■ Task instructions: Every line from the one holding "Given: Retweet using the retweet arrows icon" through the last line of the records must be retyped exactly, and no other line or picture may appear in the copy.

■ Supplied material:

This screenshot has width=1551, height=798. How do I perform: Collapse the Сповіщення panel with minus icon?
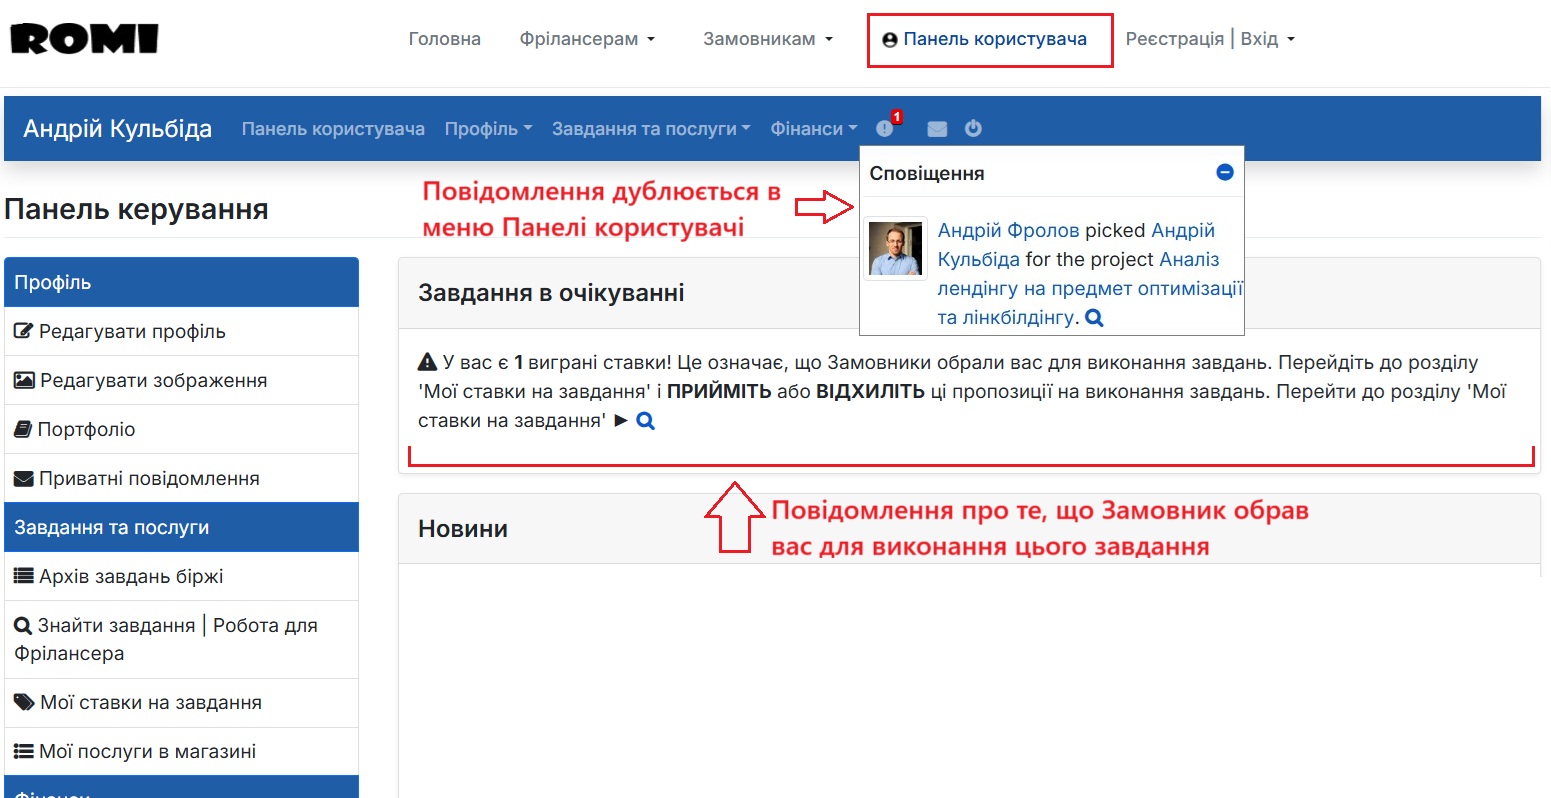[x=1224, y=172]
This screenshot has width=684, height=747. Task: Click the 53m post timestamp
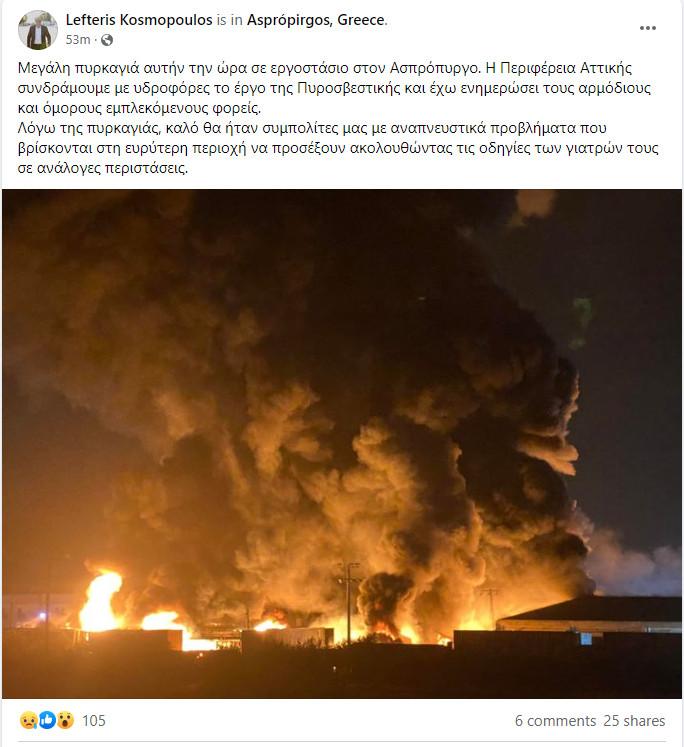coord(78,40)
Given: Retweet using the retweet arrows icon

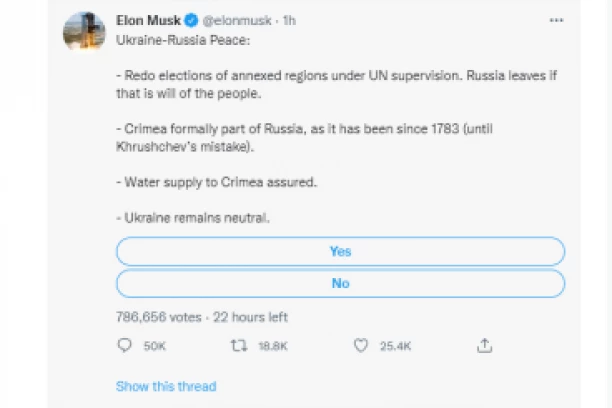Looking at the screenshot, I should pos(240,346).
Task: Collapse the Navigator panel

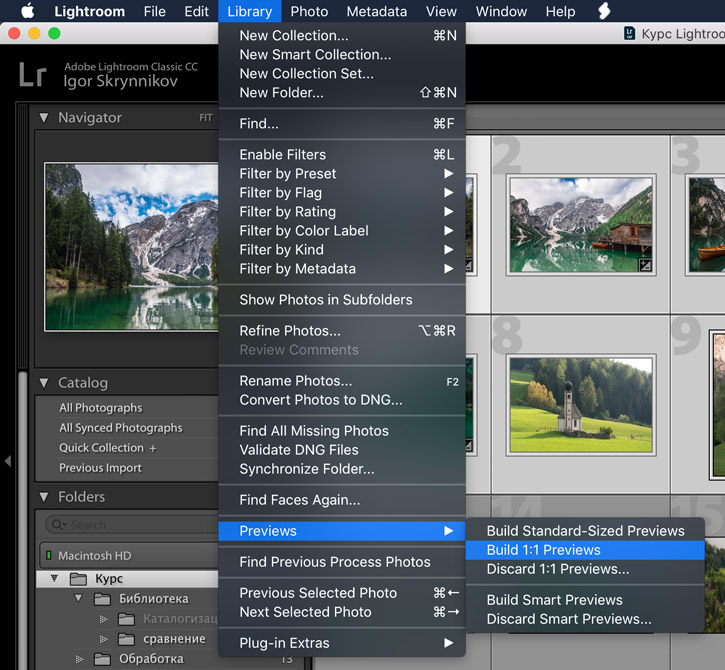Action: point(44,118)
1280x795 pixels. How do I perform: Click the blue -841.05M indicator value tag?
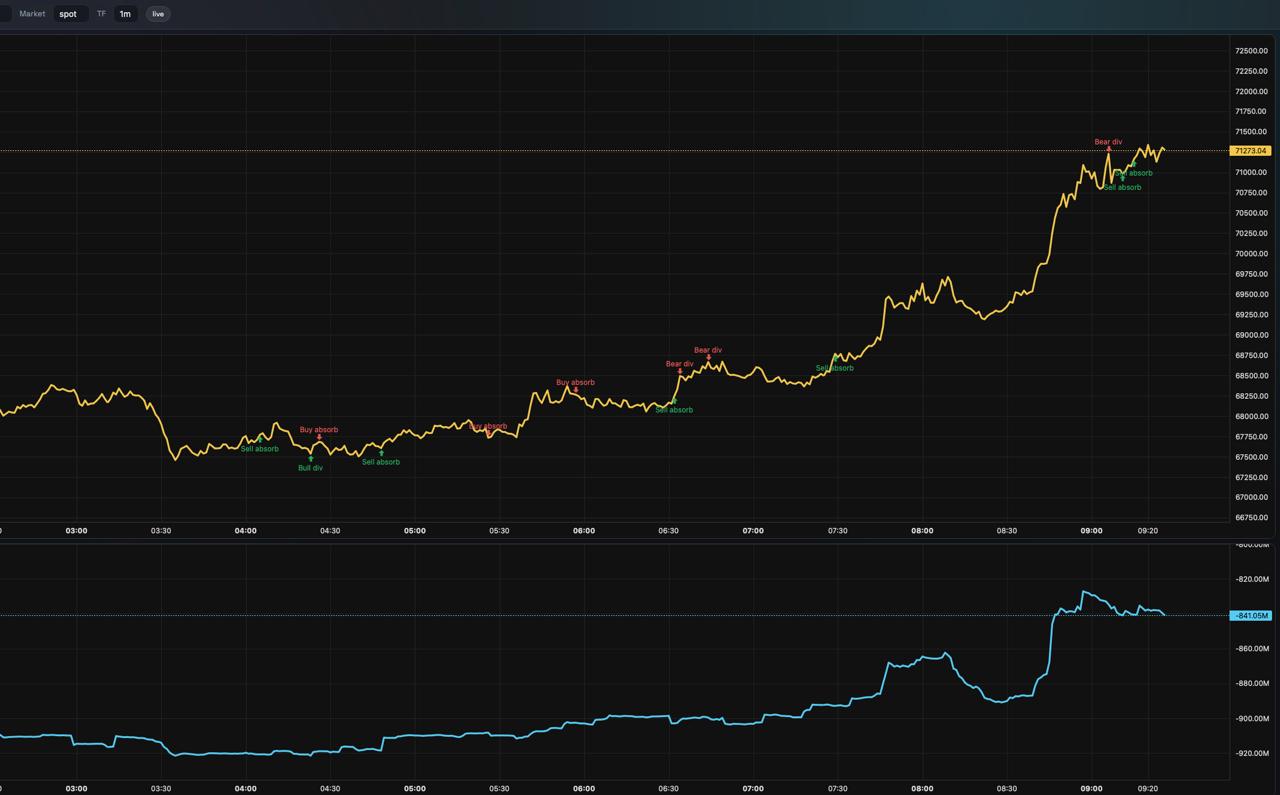point(1250,616)
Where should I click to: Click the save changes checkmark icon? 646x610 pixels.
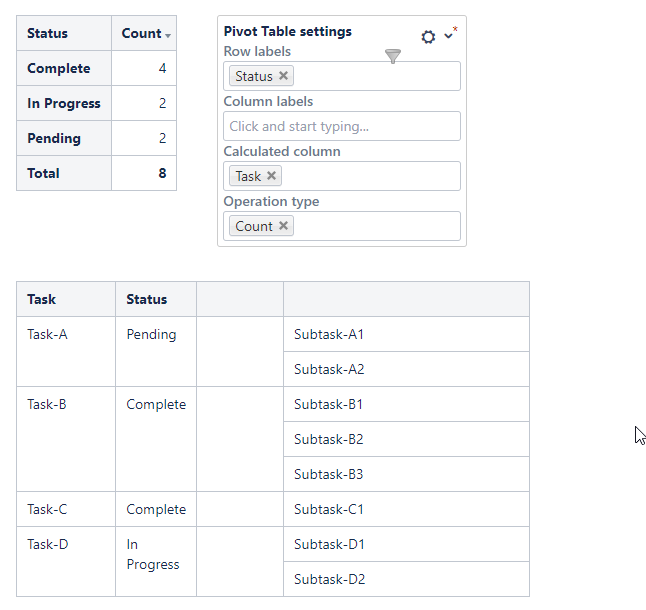click(x=449, y=35)
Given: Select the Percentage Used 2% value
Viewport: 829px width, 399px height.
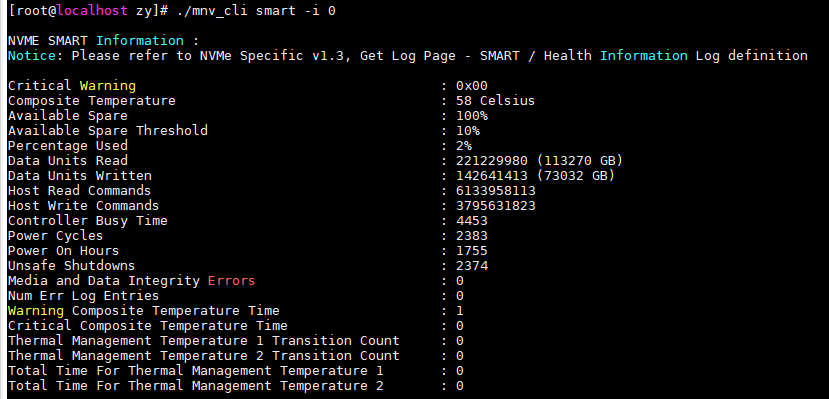Looking at the screenshot, I should [x=464, y=145].
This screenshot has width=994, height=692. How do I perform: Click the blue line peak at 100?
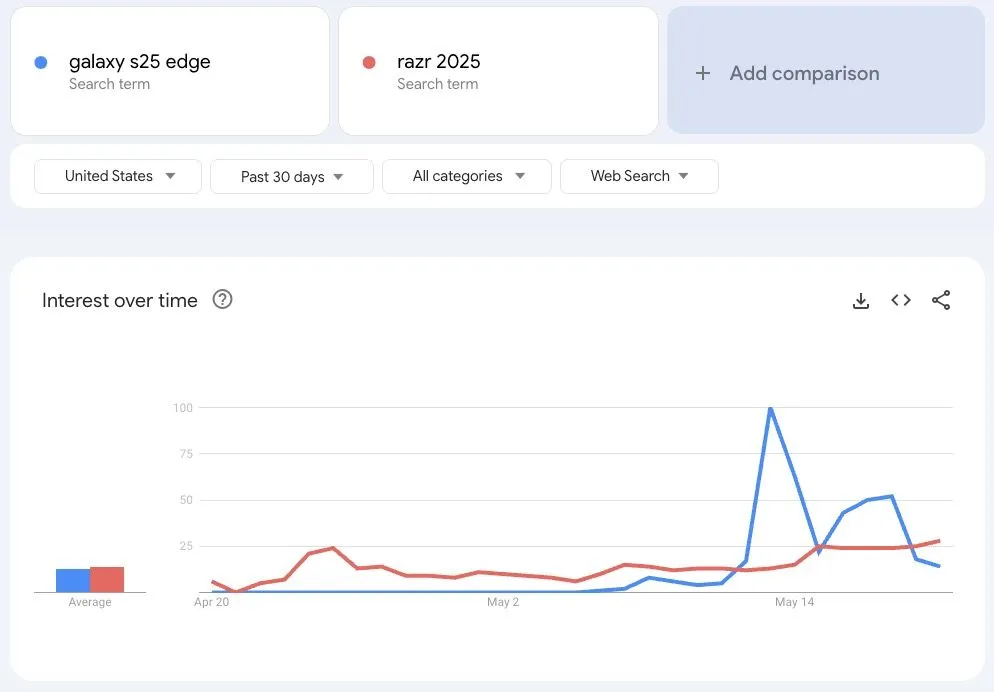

■ Solution:
Given: Retweet using the retweet arrows icon

Looking at the screenshot, I should pos(240,346).
Task: Collapse the Navigator panel

Action: point(44,118)
1280x795 pixels. How do I perform: Click the blue -841.05M indicator value tag?
point(1250,616)
Where should I click to: Click the save changes checkmark icon? 646x610 pixels.
click(x=449, y=35)
Given: Select the Percentage Used 2% value
Viewport: 829px width, 399px height.
Looking at the screenshot, I should [x=464, y=145].
This screenshot has width=994, height=692. How do I perform: Click the blue line peak at 100?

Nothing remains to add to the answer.